> [Brief] Below are some records. Retype exactly the lines from the one containing "Expiry Month (100, 724)" through the one containing "Ünlü Medyumlar (69, 1329)", both included, skipping every picture.

Stored items
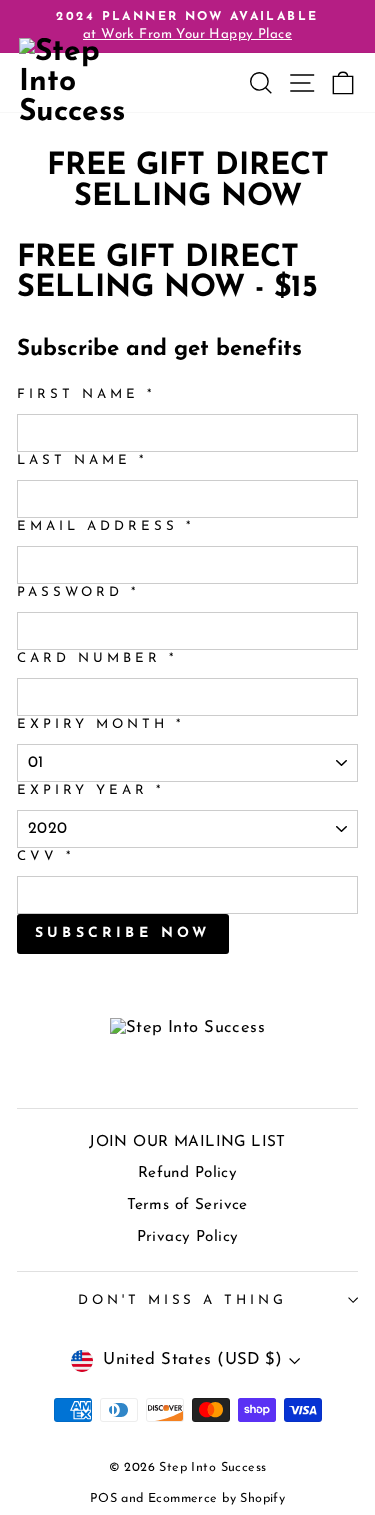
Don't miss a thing (183, 1300)
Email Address (105, 526)
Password (78, 592)
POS (103, 1499)
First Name (86, 394)
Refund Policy (187, 1173)
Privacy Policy (188, 1237)
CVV (45, 856)
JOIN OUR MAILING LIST (187, 1142)
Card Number (97, 658)
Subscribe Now (123, 933)
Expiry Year (90, 790)
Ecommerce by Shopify (216, 1499)
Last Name (82, 460)
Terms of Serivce (187, 1205)
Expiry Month (100, 724)
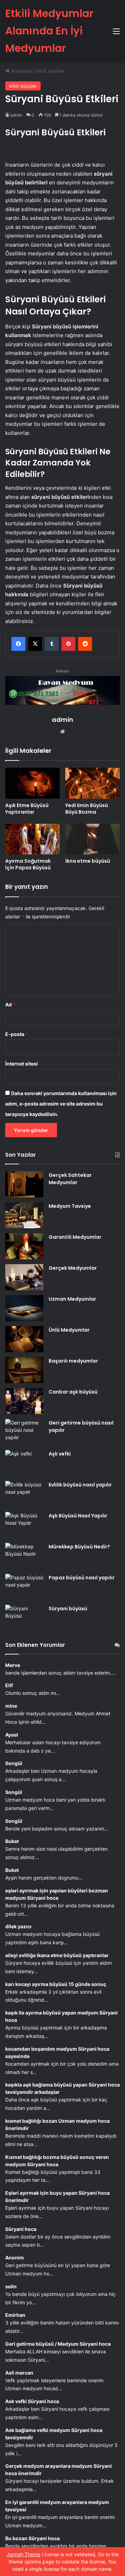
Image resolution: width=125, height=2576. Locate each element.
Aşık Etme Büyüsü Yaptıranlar (27, 808)
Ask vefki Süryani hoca (32, 2401)
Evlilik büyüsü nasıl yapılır (80, 1484)
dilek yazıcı (18, 1926)
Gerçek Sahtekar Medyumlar (70, 1179)
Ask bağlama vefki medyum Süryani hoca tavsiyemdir (53, 2433)
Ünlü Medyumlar (69, 1329)
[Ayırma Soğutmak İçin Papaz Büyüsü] (32, 839)
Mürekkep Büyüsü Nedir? (79, 1546)
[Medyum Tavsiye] (24, 1215)
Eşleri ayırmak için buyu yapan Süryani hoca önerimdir (57, 2196)
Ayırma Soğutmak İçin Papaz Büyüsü (28, 864)
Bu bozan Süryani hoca (32, 2538)
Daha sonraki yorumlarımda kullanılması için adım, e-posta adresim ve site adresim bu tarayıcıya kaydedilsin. (61, 1103)
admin (16, 115)
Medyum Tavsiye (70, 1206)
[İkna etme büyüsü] (92, 839)
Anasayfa (21, 71)
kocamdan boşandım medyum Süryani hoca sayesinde (57, 2052)
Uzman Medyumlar (72, 1298)
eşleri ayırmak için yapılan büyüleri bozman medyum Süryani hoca (56, 1894)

> [Output of the exercise]
Expiry Month (100, 724)
Image resolution: width=125, height=2576. Locate each element.
Aşık Etme Büyüsü Yaptıranlar (27, 808)
Ask vefki Süryani hoca (32, 2401)
Evlilik büyüsü nasıl yapılır (80, 1484)
dilek yazıcı (18, 1926)
Gerçek Sahtekar Medyumlar (70, 1179)
Ask bağlama vefki medyum Süryani hoca tavsiyemdir (53, 2433)
Ünlü Medyumlar (69, 1329)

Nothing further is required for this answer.